Впрочем, все это было давно, очень давно. До Ледникового
периода. До коварной измены.
– В квартиру-то пустишь? – спросил Таранов
небрежным тоном и задрал одну бровь.
– Заходи, – разрешила Таня после секундного
колебания и пропустила его в коридор.
Он вошел и сразу же увидел мужские ботинки – ботинки
Рысакова. Несмотря на маленький рост, лапа у этого типа была сорок последнего
размера. Кроме того, он обладал довольно мощным баритоном, и именно сейчас ему
пришло в голову попеть. Шум льющейся воды и мужские рулады, доносящиеся из
ванной комнаты, разрушили все планы Таранова. Настроение у него явно
испортилось. Он испепелил рысаковские башмаки взглядом, потом криво усмехнулся
и сказал:
– Вообще-то я пришел мириться, но теперь раздумал. Так
что прими цветочки в знак нашей былой привязанности, позволь поцеловать ручку,
и я отчаливаю!
– Ты всерьез надеялся, что я стану с тобой
мириться? – гневно воскликнула Таня, пристроив тем не менее розы на
тумбочку. – После того, что ты сделал?!
– Ничего такого я не делал, – сварливо заявил
Таранов и яростно потер щетину на подбородке. – Ты даже ни разу не
удосужилась меня выслушать! Я сразу мог бы всё тебе объяснить.
– Сразу – это когда я застукала тебя в постели с голой
мымрой? – саркастически воскликнула Таня. – Именно после этого я
должна была тебя слушать?!
– Ты ничегошеньки не поняла, – нагло заявил
Таранов и посмотрел на нее бестрепетным взором. – Вернее, ты поняла все
неправильно.
– Да что там было понимать-то?! – едва не
задохнулась от возмущения Таня. Она так разозлилась, что на минуту даже забыла,
сколько слез пролила за этот год, оплакивая свою подло обманутую любовь. –
Утром ты делаешь мне предложение, а вечером я нахожу тебя в чужой постели! К
тому же не в чьей-нибудь, а в постели этой тощей дуры Регины!
– Еще немного, и ты лопнешь от злости, – спокойно
заметил Таранов. – У меня была надежда, что мы поговорим по-человечески,
но, судя по всему, ты еще недостаточно остыла, чтобы разговаривать
цивилизованно.
– Я не кастрюля, чтобы остывать со временем!
– И вообще, можно подумать, что если бы ты нашла меня в
постели какой-нибудь другой женщины, ты расстроилась бы меньше.
– Иди ты к чертовой бабушке со своими рассуждениями!
– Значит, ты снова отказываешься меня выслушать? Ну
пойми ты – это ведь была чистая случайность.

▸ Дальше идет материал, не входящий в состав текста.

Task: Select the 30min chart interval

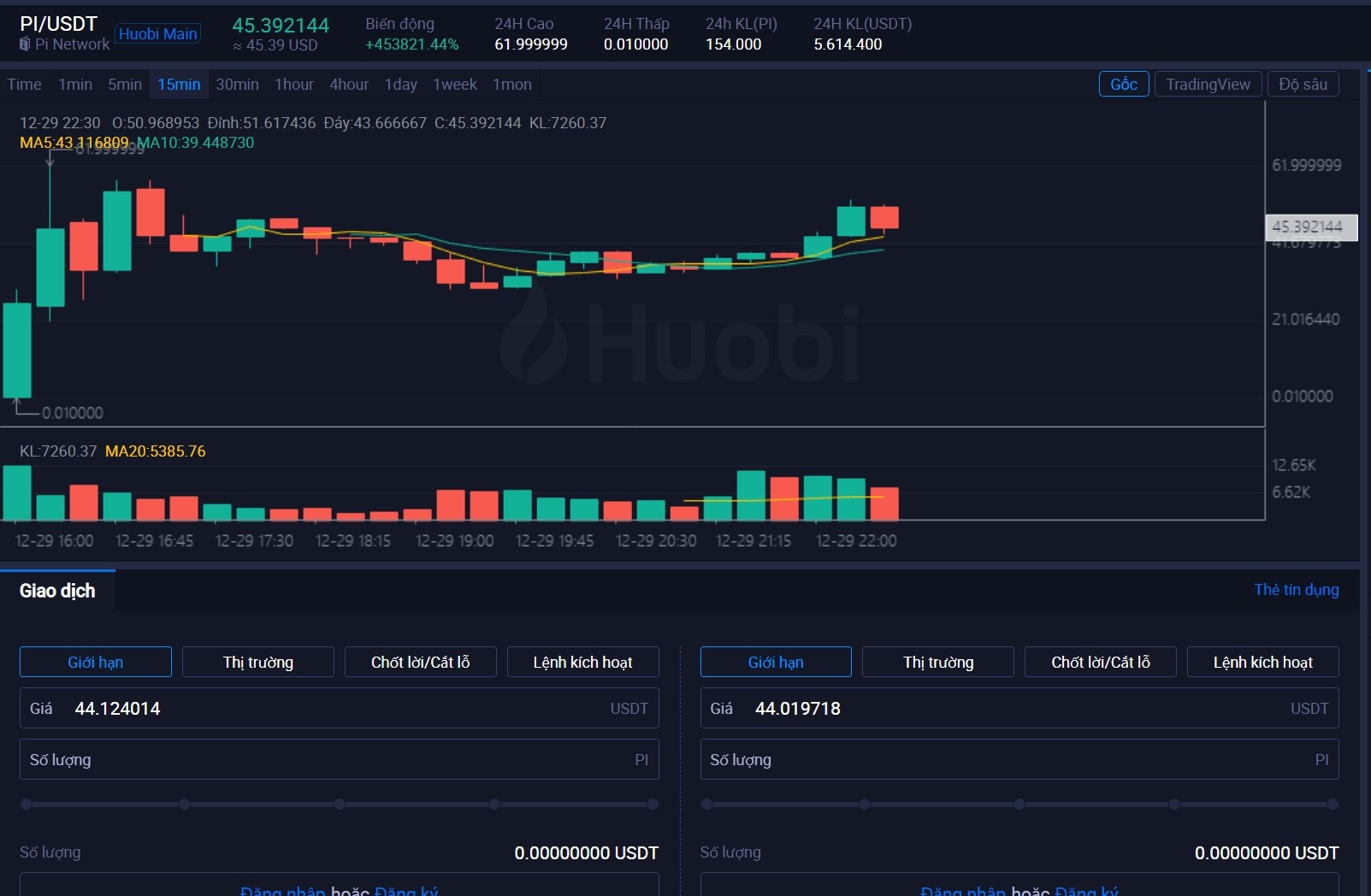Action: click(x=237, y=85)
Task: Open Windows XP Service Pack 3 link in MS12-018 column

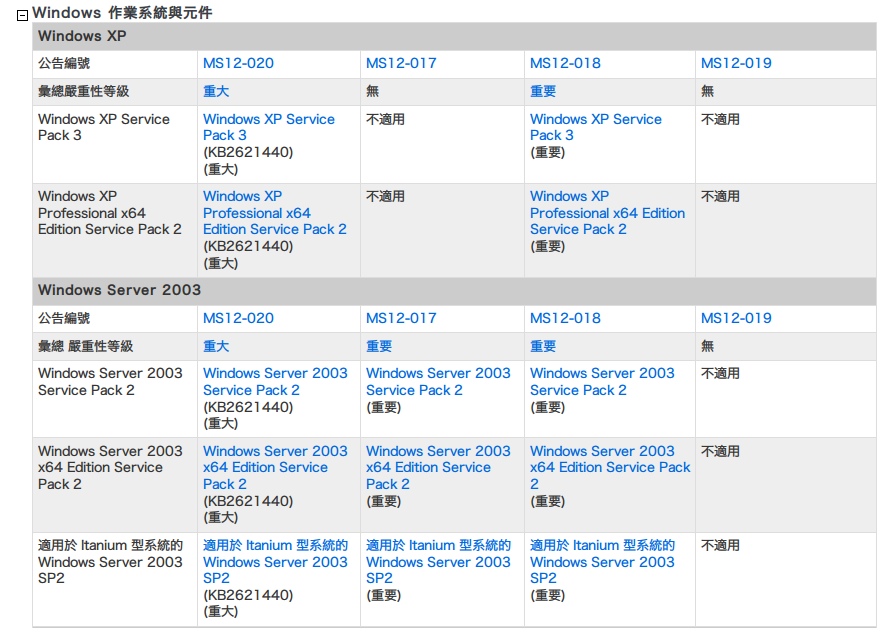Action: tap(595, 127)
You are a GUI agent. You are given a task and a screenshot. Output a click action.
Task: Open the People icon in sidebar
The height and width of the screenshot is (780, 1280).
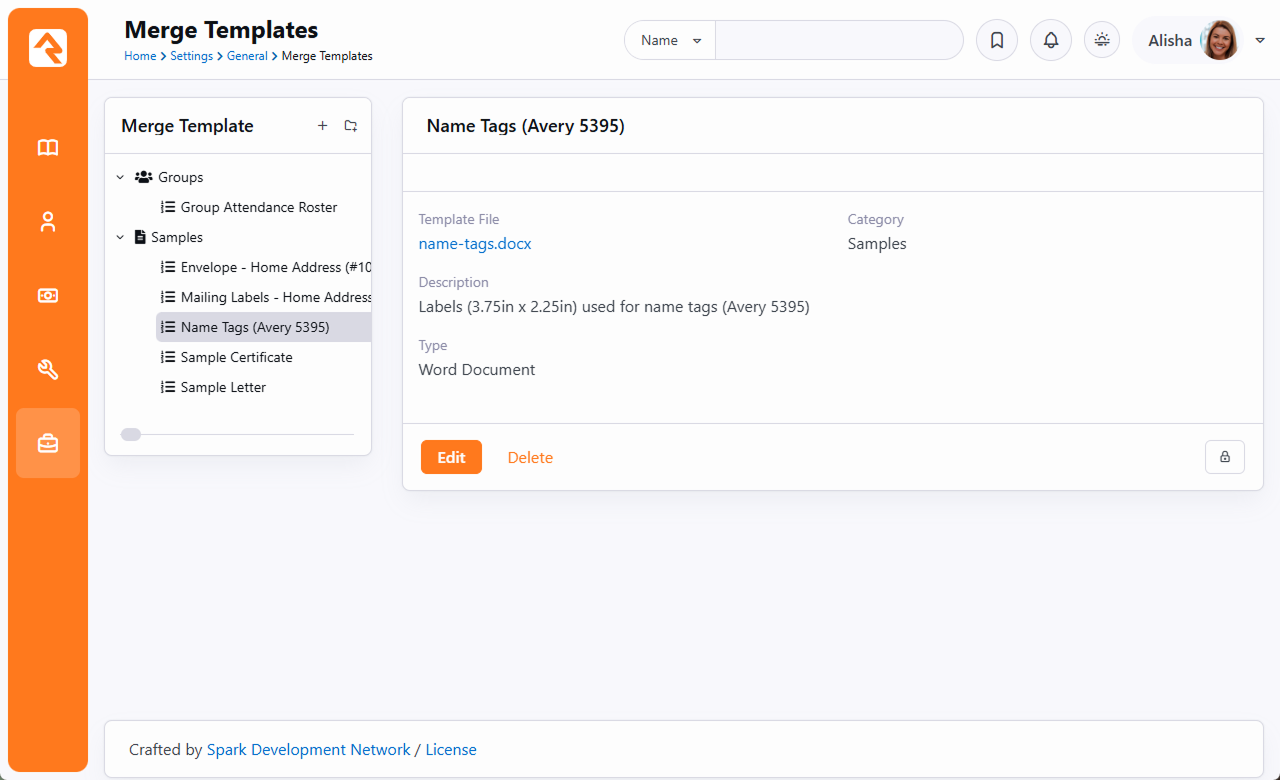point(48,222)
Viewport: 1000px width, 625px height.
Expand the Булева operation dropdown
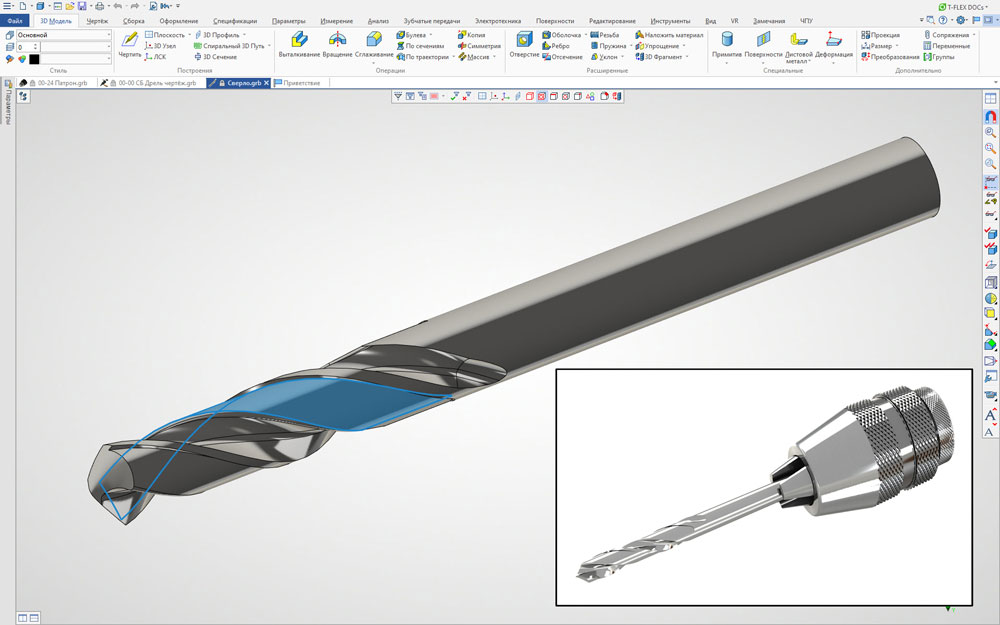[x=431, y=35]

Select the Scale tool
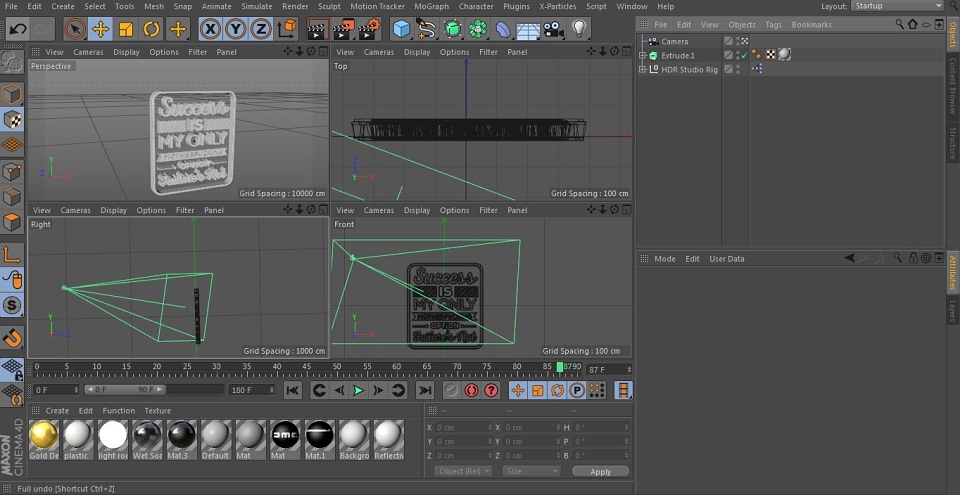pyautogui.click(x=126, y=29)
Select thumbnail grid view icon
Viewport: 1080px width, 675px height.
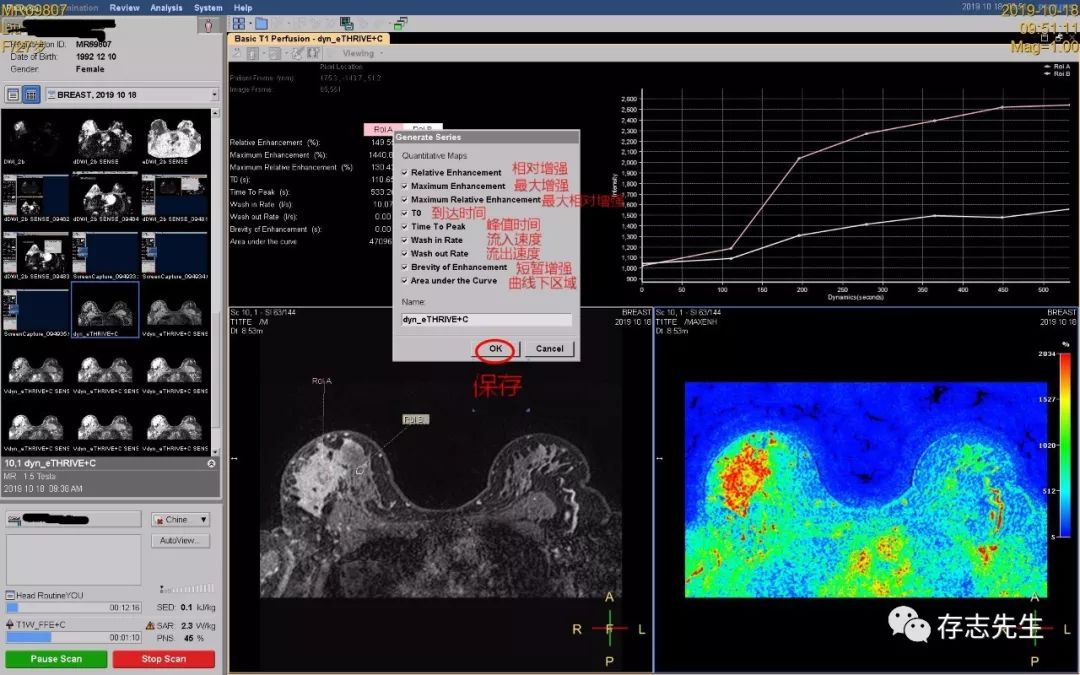point(31,94)
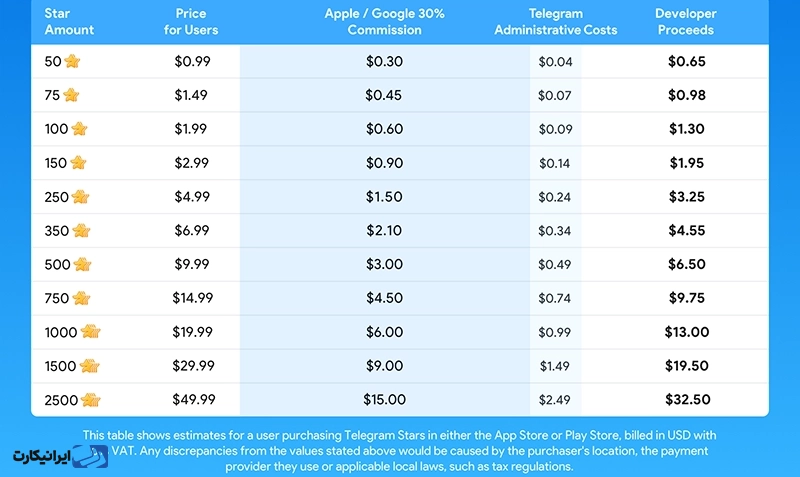Select the Price for Users column header
This screenshot has height=477, width=800.
click(191, 22)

– Расскажи это своей старой шляпе! Случайно можно
провалиться в канализационный люк или сесть не в тот автобус. А не в ту постель
случайно не попадают.
Тем временем Рысаков выключил душ и полез из ванны, теребя
пластиковую занавеску, ойкая и чертыхаясь. Потом он несколько раз кашлянул,
прочищая горло, и заунывно затянул:
– Кони мои, конюшки, во зеленом полюшке…
Таранов поморщился и, поцокав языком, сказал:
– Паршиво поет. – Таня вдохнула полной грудью,
собираясь прокомментировать его замечание, но он быстро добавил: – Ладно,
ладно, у него наверняка полно других достоинств. В общем, ты не желаешь
выслушать версию потерпевшей стороны?
– Это ты – потерпевшая сторона?!
– Конечно. Я лишился любимой женщины. Разве это не
повод для расстройства?
Щеки Тани запылали, но она постаралась поскорее взять себя в
руки.
– Спасибо за цветы. И до свидания, – звонким
голосом сказала она.
В глазах Таранова появилась досада.
– Надеюсь, ты не забыла про антрепризу? – спросил
он. – В ближайшее время нам с тобой предстоит довольно часто встречаться.
На сцене.
Услышав слово «сцена», Таня почему-то сразу же вспомнила о
своем внешнем виде. Боже, на кого она, должно быть, похожа! Этот халат, волосы
торчком… Однако злость на Таранова тут же вытеснила из ее головы все глупые
мысли, и она снова ринулась в бой.
– Ах, вот почему ты явился мириться! Боишься, что наша
ссора помешает твоей работе… Не волнуйся, если по ходу пьесы тебя должны будут
застрелить, я не подменю пистолет на настоящий.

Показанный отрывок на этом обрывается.